In diesem Artikel wird in einer randomisiert kontrollierten Studie der Effekt einer achtwöchigen Body-Mind-Spirit(BMS)-Gruppentherapie mit einer einmaligen psychoedukativen Gruppensitzung (EDU) hinsichtlich der Merkmale Depressivität, Lebenssinn sowie der (Speichel-)Cortisol-Konzentration verglichen. Die Ergebnisse zeigen im 5-Monats-Follow-up eine signifikante Abnahme der Suche nach Lebenssinn in der BMS-Gruppe sowie im 8-Monats-Follow-up eine signifikant höhere Cortisol-Konzentration um 21 Uhr abends sowie eine niedrigere Cortisol-Konzentration über den Tag.
Welche Aussagen sind kritisch zu bewerten?
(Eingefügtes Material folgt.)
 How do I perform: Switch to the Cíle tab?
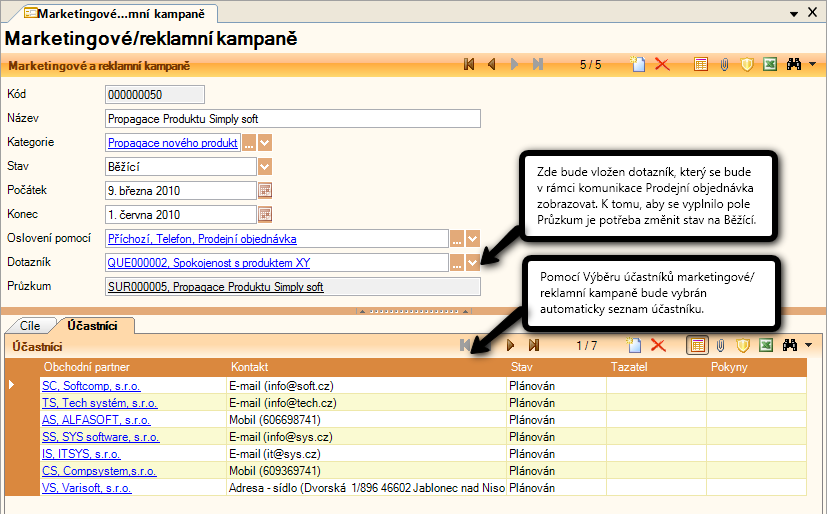pyautogui.click(x=30, y=325)
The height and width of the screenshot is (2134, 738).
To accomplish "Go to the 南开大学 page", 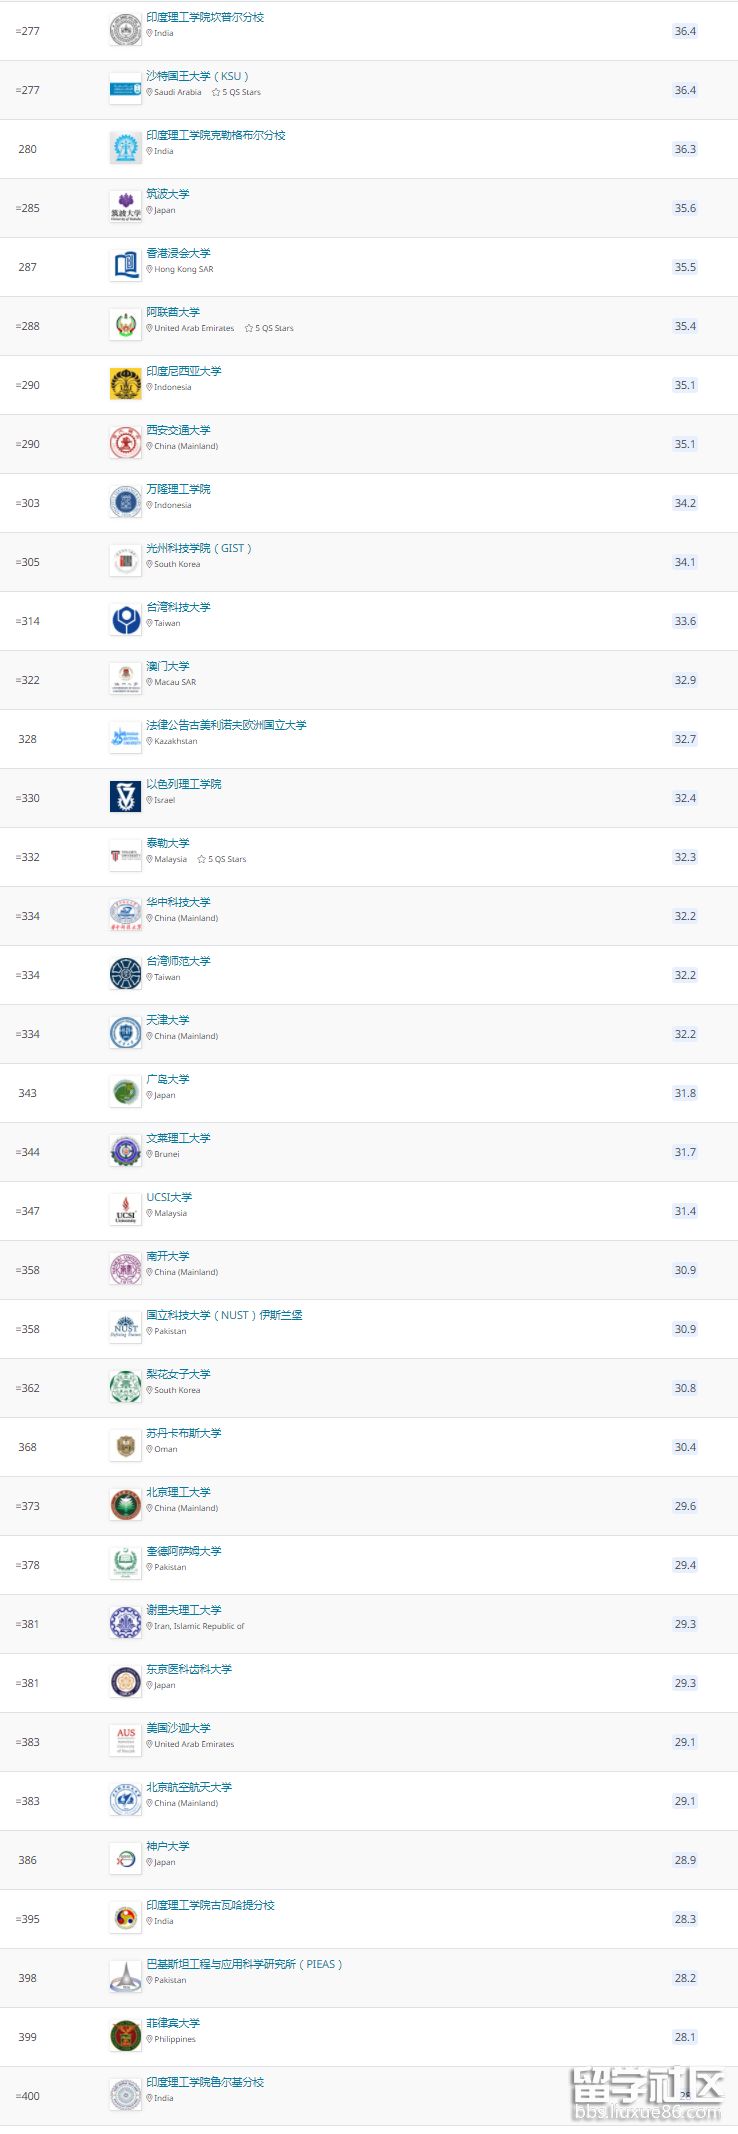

Die Ergebnisse der Studie scheinen auf den ersten Blick vielversprechend, sind aber aufgrund zahlreicher methodischer Mängel kritisch zu bewerten. Zum einen ist die Fallzahl und damit die statistische Power der Untersuchung gering. Da die Autoren keine moderate bis hohe psychische Belastung als zentrales Einschlusskriterium definiert haben, ist es naheliegend, dass es sich bei den gleichbleibenden Depressionswerten um Deckeneffekte handelt. Auch wurden mögliche Dosiseffekte der Intervention von vornherein nicht kontrolliert bzw. die Kontrollgruppe nicht angepasst. Auch wurde die tatsächliche Messung der Cortisol-Konzentration der Teilnehmer über den Tag nicht kontrolliert, so dass die Messwerte nur mit großem Vorbehalt interpretiert werden sollten. Aus der angegebenen Literatur geht darüber hinaus nicht hervor, ob der eingesetzte Fragebogen zu Lebenssinn bei Krebspatienten validiert wurde und das Konstrukt tatsächlich erfasst. Ebenfalls kritisch zu bewerten sind einige Zielsetzungen der Intervention wie die, eine positive Sichtweise auf das Leiden durch die Krebserkrankung zu erhalten, mit der Möglichkeit, persönlich daran zu wachsen. Hier mag es kulturelle Unterschiede geben, aber diese Zielsetzungen sind kritisch zu hinterfragen, weil sie Patienten zu der Überzeugung verleiten können, sie müssten positiv denken, damit es ihnen besser geht. Auch fehlen Angaben, ob es sich um eine manualisierte Intervention gehandelt hat und durch welche therapeutischen Strategien die Effekte erreicht werden sollten.